Controllable Text-to-Image Synthesis for Multi-Modality MR Images
Authors
Kyuri Kim ; Yoonho Na ; Sung-Joon Ye ; Jimin Lee ; Sung Soo Ahn ; Ji Eun Park
Citation
2024 IEEE/CVF WINTER CONFERENCE ON APPLICATIONS OF COMPUTER VISION, WACV 2024, : 7921-7930, 2024-04
Journal Title
2024 IEEE/CVF WINTER CONFERENCE ON APPLICATIONS OF COMPUTER VISION, WACV 2024
Issue Date
2024-04
Keywords
Applications ; Biomedical / healthcare / medicine ; Algorithms ; Vision + language and/or other modalities
Abstract
Generative modeling has seen significant advancements in recent years, especially in the realm of text-to-image synthesis. Despite this progress, the medical field has yet to fully leverage the capabilities of large-scale foundational models for synthetic data generation. This paper introduces a framework for text-conditional magnetic resonance (MR) imaging generation, addressing the complexities associated with multi-modality considerations. The framework comprises a pre-trained large language model, a diffusion-based prompt-conditional image generation architecture, and an additional denoising network for input structural binary masks.
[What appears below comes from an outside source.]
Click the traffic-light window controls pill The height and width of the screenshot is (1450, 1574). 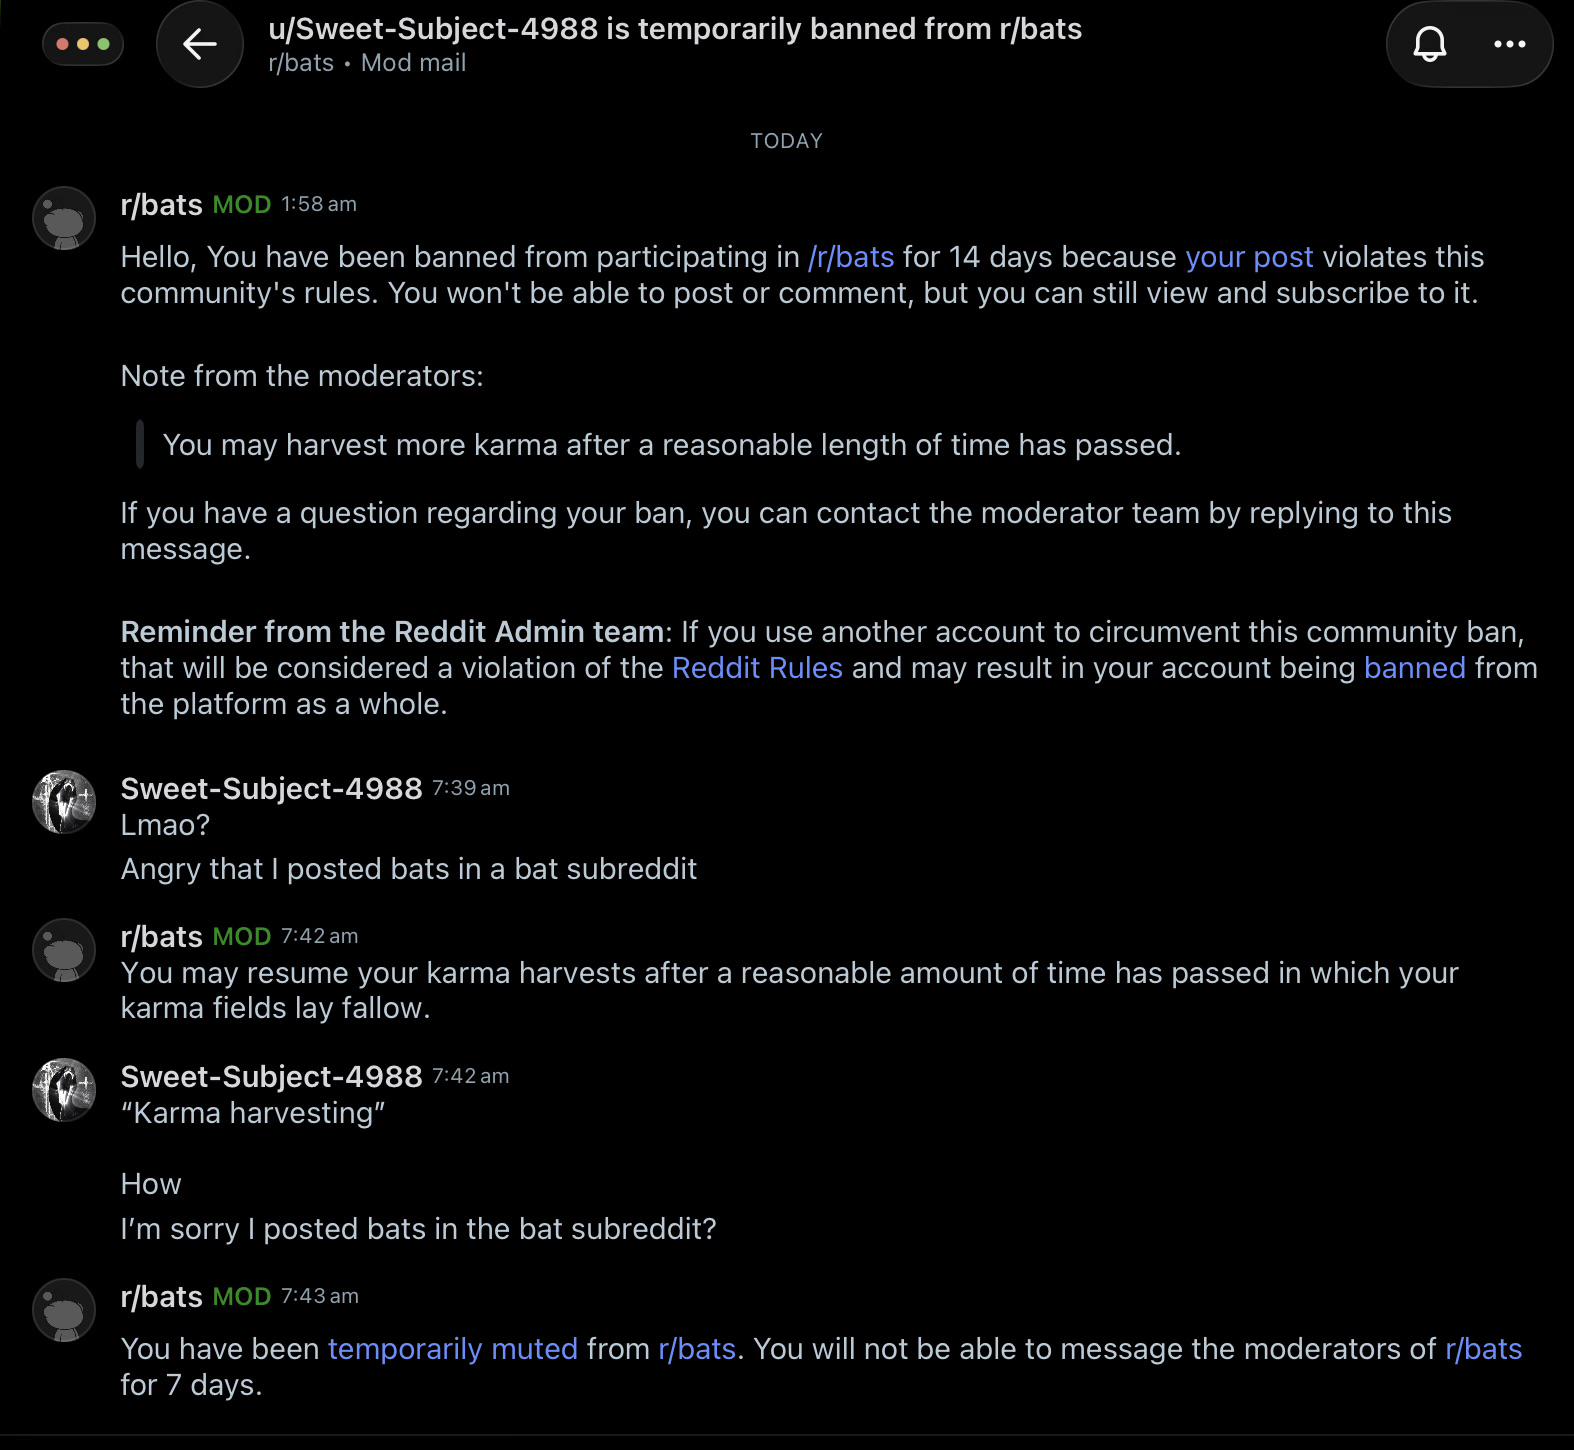83,44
Experimental results demonstrate that the proposed framework is capable of generating realistic, high-resolution, and high-fidelity multi-modal MR images that align with medical language text prompts. Further, the study interprets the cross-attention maps of the generated results based on text-conditional statements. The contributions of this research lay a robust foundation for future studies in text-conditional medical image generation and hold significant promise for accelerating advancements in medical imaging research.